### What you will do
Take the data that follows and retype it word for word.

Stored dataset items
+===+

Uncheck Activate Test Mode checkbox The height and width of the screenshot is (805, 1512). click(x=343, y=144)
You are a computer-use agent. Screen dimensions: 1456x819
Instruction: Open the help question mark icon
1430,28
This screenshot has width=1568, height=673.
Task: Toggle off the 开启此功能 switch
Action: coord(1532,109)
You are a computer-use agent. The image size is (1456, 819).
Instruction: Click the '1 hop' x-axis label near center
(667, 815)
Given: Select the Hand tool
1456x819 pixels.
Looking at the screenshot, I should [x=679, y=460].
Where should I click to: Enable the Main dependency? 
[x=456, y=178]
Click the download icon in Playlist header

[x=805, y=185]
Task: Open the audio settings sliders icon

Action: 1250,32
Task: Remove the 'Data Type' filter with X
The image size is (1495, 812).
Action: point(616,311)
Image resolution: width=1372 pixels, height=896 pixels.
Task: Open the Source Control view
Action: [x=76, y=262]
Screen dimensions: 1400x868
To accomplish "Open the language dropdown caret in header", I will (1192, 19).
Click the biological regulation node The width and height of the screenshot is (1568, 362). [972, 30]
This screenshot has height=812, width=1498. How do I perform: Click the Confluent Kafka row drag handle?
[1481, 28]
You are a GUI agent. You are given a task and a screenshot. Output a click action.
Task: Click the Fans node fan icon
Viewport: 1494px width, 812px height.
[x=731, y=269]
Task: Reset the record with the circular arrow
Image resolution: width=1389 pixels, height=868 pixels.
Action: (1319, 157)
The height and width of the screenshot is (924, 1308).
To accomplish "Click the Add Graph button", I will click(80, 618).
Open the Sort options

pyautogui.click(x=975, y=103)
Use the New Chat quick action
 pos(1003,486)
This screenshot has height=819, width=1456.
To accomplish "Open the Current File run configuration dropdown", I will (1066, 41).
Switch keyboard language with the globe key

+===+

### Answer box
Uncheck Activate Test Mode checkbox The height and width of the screenshot is (805, 1512). click(x=343, y=144)
You are a computer-use agent. Screen dimensions: 1456x819
Instruction: Open the help question mark icon
1430,28
This screenshot has width=1568, height=673.
Task: Toggle off the 开启此功能 switch
Action: coord(1532,109)
You are a computer-use agent. The image size is (1456, 819).
Instruction: Click the '1 hop' x-axis label near center
(667, 815)
Given: Select the Hand tool
1456x819 pixels.
Looking at the screenshot, I should [x=679, y=460].
Where should I click to: Enable the Main dependency? 
[x=456, y=178]
Click the download icon in Playlist header

[x=805, y=185]
Task: Open the audio settings sliders icon

Action: 1250,32
Task: Remove the 'Data Type' filter with X
The image size is (1495, 812).
Action: point(616,311)
Image resolution: width=1372 pixels, height=896 pixels.
Task: Open the Source Control view
Action: [x=76, y=262]
Screen dimensions: 1400x868
To accomplish "Open the language dropdown caret in header", I will (1192, 19).
Click the biological regulation node The width and height of the screenshot is (1568, 362). [972, 30]
This screenshot has height=812, width=1498. How do I perform: Click the Confluent Kafka row drag handle?
[1481, 28]
You are a GUI agent. You are given a task and a screenshot. Output a click action.
Task: Click the Fans node fan icon
Viewport: 1494px width, 812px height.
[x=731, y=269]
Task: Reset the record with the circular arrow
Image resolution: width=1389 pixels, height=868 pixels.
Action: (1319, 157)
The height and width of the screenshot is (924, 1308).
To accomplish "Click the Add Graph button", I will click(80, 618).
Open the Sort options

pyautogui.click(x=975, y=103)
Use the New Chat quick action
 pos(1003,486)
This screenshot has height=819, width=1456.
To accomplish "Open the Current File run configuration dropdown", I will (1066, 41).
Switch keyboard language with the globe key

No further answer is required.